The Association of Jewish Aging Services board declined a request for comment on this story.
The organization informed Gilson that she would be terminated as of April 26, but promised to rehire her if no replacement had been found by the time she recovered.
Last week, the board told the association’s members that it was searching for a new president.
The same friends who had rallied to Gilson’s side when she learned she was ill – sitting at her hospital bedside, making meals for her family – are now consulting daily on strategies for confronting the Association of Jewish Aging Services and forcing it to keep her on. One friend offered the services of her labor lawyer husband, who has argued that basing a dismissal on a prognosis may amount to discrimination. No lawsuit has been filed.
“I don’t know how you treat anyone like this, never mind someone you know and love,” said Steve Rabinowitz, a former Clinton administration communications official who now runs a policy and public-relations shop for Jewish and liberal groups.
For Gilson’s friends and colleagues, the fight for her job is their second battle on her behalf. Almost as soon as Gilson went public with her illness, they launched a campaign to find her a bone marrow match.
On Feb. 25, a group of Jewish notables across the country sent around a letter about Gilson’s illness, urging Jews to register as potential bone marrow donors.
“Hundreds and hundreds of women who participated in Hadassah’s Day on the Hill were empowered and touched by Marla’s determined advocacy in our victory for the right to genetic non-discrimination and stem cell research,” the letter stated. “It is now our turn to rally and advocate for Marla – and we urgently need your help.”
As it turned out, by the time the letter went out, a bone marrow donor already had been identified for Gilson. Rather than directly assisting her, the letter became a way to honor her and her career.
Jewish groups in New York and Washington responded to the call. Bone marrow donor registration drives—which involve getting the inside of the potential donor’s cheek swabbed so a sample can be tested—were held at Hadassah headquarters in New York, at Purim parties in Washington, at the Washington D.C. Jewish Community Center and at the K Street headquarters of several national Jewish groups.
At the K Street drive, organized by Jennifer Laszlo Mizrahi, founder of The Israel Project and a friend of Gilson’s, 48 people registered as donors over the course of two hours.
“She would walk on hot coals for the Jewish people, and she has never been shy about speaking out on behalf of others,” Mizrahi said of Gilson. “So if I can do something small to have some ability to help her, it’s only my honor to do so.”
Cutler of American University told JTA that the destruction of so many Ashkenazic bloodlines in the Holocaust makes the likelihood of finding a bone marrow match “like finding a needle in a haystack.”
Cutler added that she was aware of the bone marrow issue because of years of advocacy by Gilson and others, but it was different now that a close friend was suffering. “It became a very concrete thing to me,” she said.
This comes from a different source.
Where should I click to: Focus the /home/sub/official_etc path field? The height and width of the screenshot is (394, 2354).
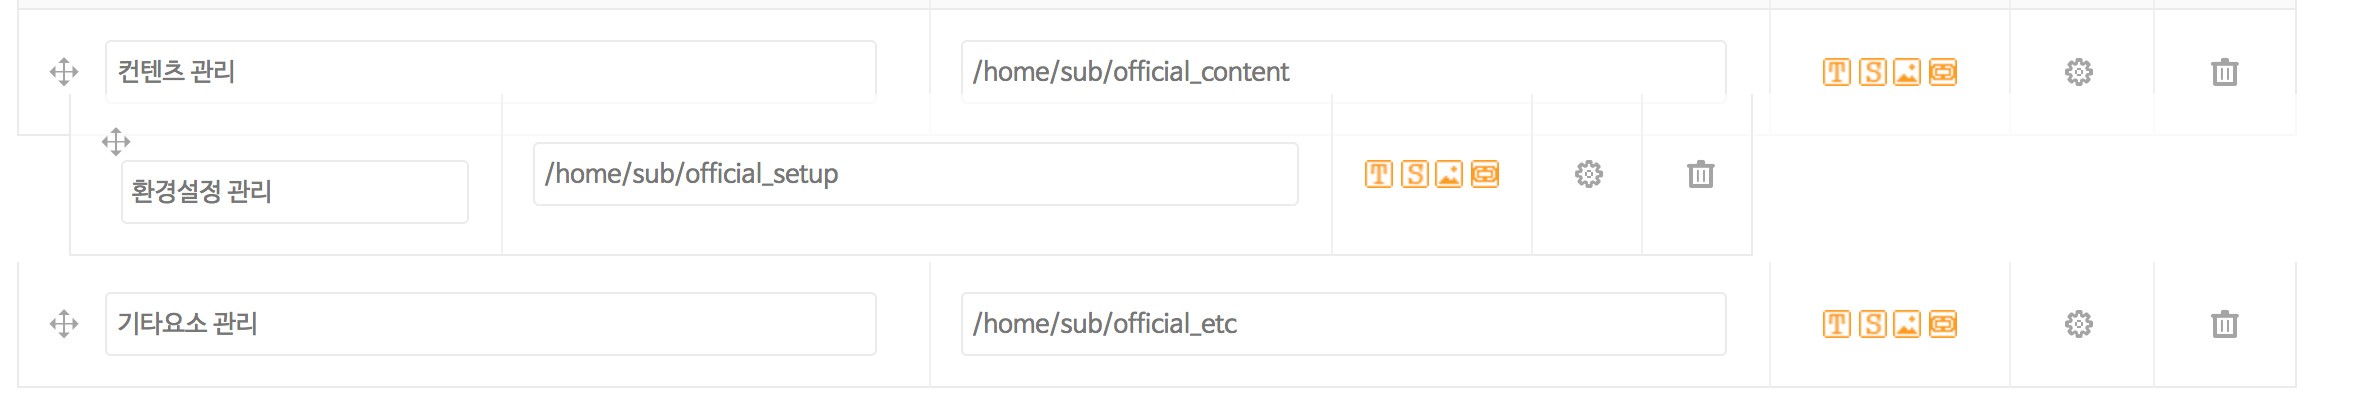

The last bone marrow registry drive among Washington-area Jews was in 1989, when a young Jewish woman, Allison Atlas, was diagnosed with leukemia. Atlas was only 20 when she was diagnosed, and she died soon afterward, but her struggle drew massive interest and led to the registration of many potential donors. But, more than two decades later, many of those registered donors are now 60 years of age or older – the maximum age for joining the national registry.